Important: for partitioned table, it is known that vacuumdb --analyze-only doesn't update statistics for partitioned tables (parent tables), it only takes care of partitions (discussion). However, good news is that this has chances to be fixed in PG19 (commitfest entry). Meanwhile, to have parallel gathering of stats for partitioned tables, we need to stick to a single-threaded ANALYZE (which will process all partitions one by one, but it will take care of parent table too), or we need another parallelization approach. // TODO: describe alternative approach

On overhead

Of course, under certain circumstances, this process may take significant time and utilize lots of resources (CPU, disk):

  • if database is large,
  • if has many options,
  • if default_statistics_target is increased from default 100 (say, to 1000).

Running after bulk data load

It is crucial to run ANALYZE after initial data load to a table, or when content of table changes significantly. Two additional considerations here:

  • yes, it is autovacuum's job to run it, but it may take significant time, depending on the settings and workers available, for autovacuum to be triggered; during this time, we may have suboptimal performance;
  • in this particular case, it is also worth running VACUUM – thus, either VACUUM VERBOSE ANALYZE <tablename>; or vacuumdb with the --analyze option (without suffix -only it is going to apply both VACUUM and ANALYZE).

Major upgrade

It is CRUCIAL to have ANALYZE as a mandatory post-upgrade step. It is not automated, as of 2024:

  • pg_upgrade doesn't run it
  • major cloud providers, don't automate as well (checked: AWS RDS, GCP CloudSQL, Azure).

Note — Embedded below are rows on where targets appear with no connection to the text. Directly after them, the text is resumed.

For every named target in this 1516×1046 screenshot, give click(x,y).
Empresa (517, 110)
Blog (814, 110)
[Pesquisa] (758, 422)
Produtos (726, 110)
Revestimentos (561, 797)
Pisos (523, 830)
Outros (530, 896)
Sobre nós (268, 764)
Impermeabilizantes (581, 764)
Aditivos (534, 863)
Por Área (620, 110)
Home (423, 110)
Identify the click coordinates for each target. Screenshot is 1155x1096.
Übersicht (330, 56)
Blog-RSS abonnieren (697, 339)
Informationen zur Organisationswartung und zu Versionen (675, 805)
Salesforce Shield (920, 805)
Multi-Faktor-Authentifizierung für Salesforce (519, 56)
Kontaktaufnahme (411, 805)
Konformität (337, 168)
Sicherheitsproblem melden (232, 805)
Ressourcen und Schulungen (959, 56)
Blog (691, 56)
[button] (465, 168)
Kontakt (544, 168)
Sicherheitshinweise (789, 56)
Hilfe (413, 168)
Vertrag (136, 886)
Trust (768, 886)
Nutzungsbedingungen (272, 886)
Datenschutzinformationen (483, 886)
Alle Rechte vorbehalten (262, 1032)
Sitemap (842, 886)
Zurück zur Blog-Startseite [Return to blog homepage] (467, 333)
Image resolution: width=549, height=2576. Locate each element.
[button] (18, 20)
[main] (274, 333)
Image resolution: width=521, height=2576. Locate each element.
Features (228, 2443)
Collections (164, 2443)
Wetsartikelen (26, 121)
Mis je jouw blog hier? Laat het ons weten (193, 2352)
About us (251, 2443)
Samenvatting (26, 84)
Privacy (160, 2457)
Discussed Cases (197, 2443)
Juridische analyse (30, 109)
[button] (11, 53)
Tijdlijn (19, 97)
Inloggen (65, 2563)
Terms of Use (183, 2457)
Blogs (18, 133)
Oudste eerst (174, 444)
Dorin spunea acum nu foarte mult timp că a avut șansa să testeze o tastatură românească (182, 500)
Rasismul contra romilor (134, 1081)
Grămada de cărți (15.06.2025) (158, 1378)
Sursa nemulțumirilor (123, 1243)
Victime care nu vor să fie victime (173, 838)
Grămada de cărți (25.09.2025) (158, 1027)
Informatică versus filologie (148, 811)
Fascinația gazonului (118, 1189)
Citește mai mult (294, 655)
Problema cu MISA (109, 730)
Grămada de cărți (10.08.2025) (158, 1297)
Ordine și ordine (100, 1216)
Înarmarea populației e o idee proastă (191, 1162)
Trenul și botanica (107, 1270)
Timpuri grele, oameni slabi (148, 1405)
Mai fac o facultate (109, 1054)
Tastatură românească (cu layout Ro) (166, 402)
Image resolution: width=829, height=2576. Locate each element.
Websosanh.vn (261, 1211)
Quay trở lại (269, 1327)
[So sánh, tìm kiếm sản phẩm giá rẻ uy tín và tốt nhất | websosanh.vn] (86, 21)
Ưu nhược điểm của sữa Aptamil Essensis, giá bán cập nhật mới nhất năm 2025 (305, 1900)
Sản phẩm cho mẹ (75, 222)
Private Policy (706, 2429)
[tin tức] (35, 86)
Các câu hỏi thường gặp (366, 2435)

This leads to numerous cases when people forget about this crucial step, ending up having critical database incidents on the very first busy day after the upgrade (usually, Mondays).

It is highly recommended including this step in your automation.

On --analyze-in-stages

The option --analyze-in-stages runs three stages of analyze; the first stage uses the lowest possible default_statistics_target to produce usable statistics ASAP, and subsequent stages build the full statistics (docs).

Often, there is a little value in running --analyze-in-stages in OLTP cases (web, mobile apps). Consider two options:

  1. In-place upgrades. In this case, we have a downtime window of few minutes allocated already, to run pg_upgrade --links. And in most cases, ANALYZE (with full processing), being executed using multiple workers (via vacuumdb), doesn't increase it too much. Opening the gates too early, without statistics, usually leads to suboptimal performance and even unexpected downtime, because lack of proper statistics is harmful for performance. The idea to start processing traffic with "weak" statistics can lead to such incidents. So it is recommended to have a single iteration of ANALYZE, during the maintenance window, right after running pg_upgrade, and as much automated fashion as possible. Of course, it is very useful to know the timings – to forecast the duration of overall operation, it is a good idea to test the operation on a clone for the largest clusters, and remember the overall timing.
  2. In the case of zero-downtime upgrades relying on logical replication, it is not needed at all: the ANALYZE is to be executed on the target cluster's primary while logical replication is running.